[Stored items from a collection]
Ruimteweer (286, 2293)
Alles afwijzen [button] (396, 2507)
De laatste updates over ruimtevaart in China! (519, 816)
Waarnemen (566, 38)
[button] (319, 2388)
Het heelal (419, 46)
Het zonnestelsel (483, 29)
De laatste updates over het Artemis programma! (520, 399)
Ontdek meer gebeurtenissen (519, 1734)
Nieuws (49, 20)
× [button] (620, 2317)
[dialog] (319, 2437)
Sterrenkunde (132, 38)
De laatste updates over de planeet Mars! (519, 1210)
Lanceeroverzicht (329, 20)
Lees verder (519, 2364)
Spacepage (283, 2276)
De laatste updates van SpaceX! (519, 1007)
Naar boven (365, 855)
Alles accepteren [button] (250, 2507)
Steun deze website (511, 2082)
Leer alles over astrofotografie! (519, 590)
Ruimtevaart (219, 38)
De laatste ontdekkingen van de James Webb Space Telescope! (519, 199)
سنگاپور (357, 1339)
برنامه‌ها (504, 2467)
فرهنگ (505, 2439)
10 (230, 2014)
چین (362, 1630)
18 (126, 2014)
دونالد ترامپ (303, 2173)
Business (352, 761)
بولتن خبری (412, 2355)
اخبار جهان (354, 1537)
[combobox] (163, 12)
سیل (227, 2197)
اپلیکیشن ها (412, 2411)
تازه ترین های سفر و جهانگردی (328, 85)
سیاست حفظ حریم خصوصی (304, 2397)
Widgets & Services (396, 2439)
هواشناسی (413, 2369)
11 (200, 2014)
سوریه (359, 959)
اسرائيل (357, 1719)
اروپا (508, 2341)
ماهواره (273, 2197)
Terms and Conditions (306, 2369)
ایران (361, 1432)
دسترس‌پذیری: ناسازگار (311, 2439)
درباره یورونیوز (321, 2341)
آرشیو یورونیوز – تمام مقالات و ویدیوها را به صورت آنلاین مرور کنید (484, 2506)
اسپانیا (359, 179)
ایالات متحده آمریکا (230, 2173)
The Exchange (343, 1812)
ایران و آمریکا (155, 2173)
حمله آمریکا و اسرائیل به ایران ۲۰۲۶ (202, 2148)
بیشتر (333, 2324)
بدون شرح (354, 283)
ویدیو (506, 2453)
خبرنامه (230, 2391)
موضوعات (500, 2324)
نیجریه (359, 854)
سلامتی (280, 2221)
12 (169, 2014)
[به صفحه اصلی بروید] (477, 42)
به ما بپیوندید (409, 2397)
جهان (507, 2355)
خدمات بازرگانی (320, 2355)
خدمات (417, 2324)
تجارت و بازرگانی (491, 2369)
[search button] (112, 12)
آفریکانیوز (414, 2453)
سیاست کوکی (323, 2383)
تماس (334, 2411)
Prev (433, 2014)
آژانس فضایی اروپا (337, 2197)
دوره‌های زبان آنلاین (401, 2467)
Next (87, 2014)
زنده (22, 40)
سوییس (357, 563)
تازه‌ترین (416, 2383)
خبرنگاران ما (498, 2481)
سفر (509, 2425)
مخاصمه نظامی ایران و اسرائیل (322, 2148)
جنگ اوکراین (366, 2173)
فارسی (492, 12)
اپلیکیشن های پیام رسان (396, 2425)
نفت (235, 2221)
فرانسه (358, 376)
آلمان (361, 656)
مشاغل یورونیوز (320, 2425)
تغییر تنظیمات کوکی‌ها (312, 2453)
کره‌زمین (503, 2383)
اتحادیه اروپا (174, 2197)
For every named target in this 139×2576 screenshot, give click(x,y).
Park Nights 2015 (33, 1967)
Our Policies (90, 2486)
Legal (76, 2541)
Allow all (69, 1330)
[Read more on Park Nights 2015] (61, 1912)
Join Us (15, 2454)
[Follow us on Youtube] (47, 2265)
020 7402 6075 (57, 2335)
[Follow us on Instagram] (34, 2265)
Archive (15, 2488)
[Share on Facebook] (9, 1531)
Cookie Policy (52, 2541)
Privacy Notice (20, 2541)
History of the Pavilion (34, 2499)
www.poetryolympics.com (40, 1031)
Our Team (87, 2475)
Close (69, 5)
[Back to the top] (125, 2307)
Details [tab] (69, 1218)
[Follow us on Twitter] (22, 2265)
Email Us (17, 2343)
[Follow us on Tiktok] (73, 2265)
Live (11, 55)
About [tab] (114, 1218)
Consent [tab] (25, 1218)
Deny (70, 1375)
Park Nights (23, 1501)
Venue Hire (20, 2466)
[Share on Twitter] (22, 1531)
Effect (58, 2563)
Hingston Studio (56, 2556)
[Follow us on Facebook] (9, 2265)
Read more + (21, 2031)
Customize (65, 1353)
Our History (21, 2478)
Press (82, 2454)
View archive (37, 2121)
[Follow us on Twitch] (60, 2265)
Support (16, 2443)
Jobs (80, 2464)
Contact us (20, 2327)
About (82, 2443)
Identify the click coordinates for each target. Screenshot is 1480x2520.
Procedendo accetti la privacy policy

Brief »
Write out every line of the data exactly, leaving nothing out.

Solution below »
Ruimteweer (286, 2293)
Alles afwijzen [button] (396, 2507)
De laatste updates over ruimtevaart in China! (519, 816)
Waarnemen (566, 38)
[button] (319, 2388)
Het heelal (419, 46)
Het zonnestelsel (483, 29)
De laatste updates over het Artemis programma! (520, 399)
Ontdek meer gebeurtenissen (519, 1734)
Nieuws (49, 20)
× [button] (620, 2317)
[dialog] (319, 2437)
Sterrenkunde (132, 38)
De laatste updates over de planeet Mars! (519, 1210)
Lanceeroverzicht (329, 20)
Lees verder (519, 2364)
Spacepage (283, 2276)
De laatste updates van SpaceX! (519, 1007)
Naar boven (365, 855)
Alles accepteren [button] (250, 2507)
Steun deze website (511, 2082)
Leer alles over astrofotografie! (519, 590)
Ruimtevaart (219, 38)
De laatste ontdekkingen van de James Webb Space Telescope! (519, 199)
سنگاپور (357, 1339)
برنامه‌ها (504, 2467)
فرهنگ (505, 2439)
10 (230, 2014)
چین (362, 1630)
18 (126, 2014)
دونالد ترامپ (303, 2173)
Business (352, 761)
بولتن خبری (412, 2355)
اخبار جهان (354, 1537)
[combobox] (163, 12)
سیل (227, 2197)
اپلیکیشن ها (412, 2411)
تازه ترین های سفر و جهانگردی (328, 85)
سیاست حفظ حریم خصوصی (304, 2397)
Widgets & Services (396, 2439)
هواشناسی (413, 2369)
11 (200, 2014)
سوریه (359, 959)
اسرائيل (357, 1719)
اروپا (508, 2341)
ماهواره (273, 2197)
Terms and Conditions (306, 2369)
ایران (361, 1432)
دسترس‌پذیری: ناسازگار (311, 2439)
درباره یورونیوز (321, 2341)
آرشیو یورونیوز – تمام مقالات و ویدیوها را به صورت آنلاین مرور کنید (484, 2506)
اسپانیا (359, 179)
ایالات متحده آمریکا (230, 2173)
The Exchange (343, 1812)
ایران و آمریکا (155, 2173)
حمله آمریکا و اسرائیل به ایران ۲۰۲۶ (202, 2148)
بیشتر (333, 2324)
بدون شرح (354, 283)
ویدیو (506, 2453)
خبرنامه (230, 2391)
موضوعات (500, 2324)
نیجریه (359, 854)
سلامتی (280, 2221)
12 (169, 2014)
[به صفحه اصلی بروید] (477, 42)
به ما بپیوندید (409, 2397)
جهان (507, 2355)
خدمات بازرگانی (320, 2355)
خدمات (417, 2324)
تجارت و بازرگانی (491, 2369)
[search button] (112, 12)
آفریکانیوز (414, 2453)
سیاست کوکی (323, 2383)
تماس (334, 2411)
Prev (433, 2014)
آژانس فضایی اروپا (337, 2197)
دوره‌های زبان آنلاین (401, 2467)
Next (87, 2014)
زنده (22, 40)
سوییس (357, 563)
تازه‌ترین (416, 2383)
خبرنگاران ما (498, 2481)
سفر (509, 2425)
مخاصمه نظامی ایران و اسرائیل (322, 2148)
جنگ اوکراین (366, 2173)
فارسی (492, 12)
اپلیکیشن های پیام رسان (396, 2425)
نفت (235, 2221)
فرانسه (358, 376)
آلمان (361, 656)
مشاغل یورونیوز (320, 2425)
تغییر تنظیمات کوکی‌ها (312, 2453)
کره‌زمین (503, 2383)
اتحادیه اروپا (174, 2197)
For every named target in this 139×2576 screenshot, give click(x,y).
Park Nights 2015 (33, 1967)
Our Policies (90, 2486)
Legal (76, 2541)
Allow all (69, 1330)
[Read more on Park Nights 2015] (61, 1912)
Join Us (15, 2454)
[Follow us on Youtube] (47, 2265)
020 7402 6075 (57, 2335)
[Follow us on Instagram] (34, 2265)
Archive (15, 2488)
[Share on Facebook] (9, 1531)
Cookie Policy (52, 2541)
Privacy Notice (20, 2541)
History of the Pavilion (34, 2499)
www.poetryolympics.com (40, 1031)
Our Team (87, 2475)
Close (69, 5)
[Back to the top] (125, 2307)
Details [tab] (69, 1218)
[Follow us on Twitter] (22, 2265)
Email Us (17, 2343)
[Follow us on Tiktok] (73, 2265)
Live (11, 55)
About [tab] (114, 1218)
Consent [tab] (25, 1218)
Deny (70, 1375)
Park Nights (23, 1501)
Venue Hire (20, 2466)
[Share on Twitter] (22, 1531)
Effect (58, 2563)
Hingston Studio (56, 2556)
[Follow us on Facebook] (9, 2265)
Read more + (21, 2031)
Customize (65, 1353)
Our History (21, 2478)
Press (82, 2454)
View archive (37, 2121)
[Follow us on Twitch] (60, 2265)
Support (16, 2443)
Jobs (80, 2464)
Contact us (20, 2327)
About (82, 2443)
Identify the click coordinates for each target. Screenshot is 1480x2520.
Procedendo accetti la privacy policy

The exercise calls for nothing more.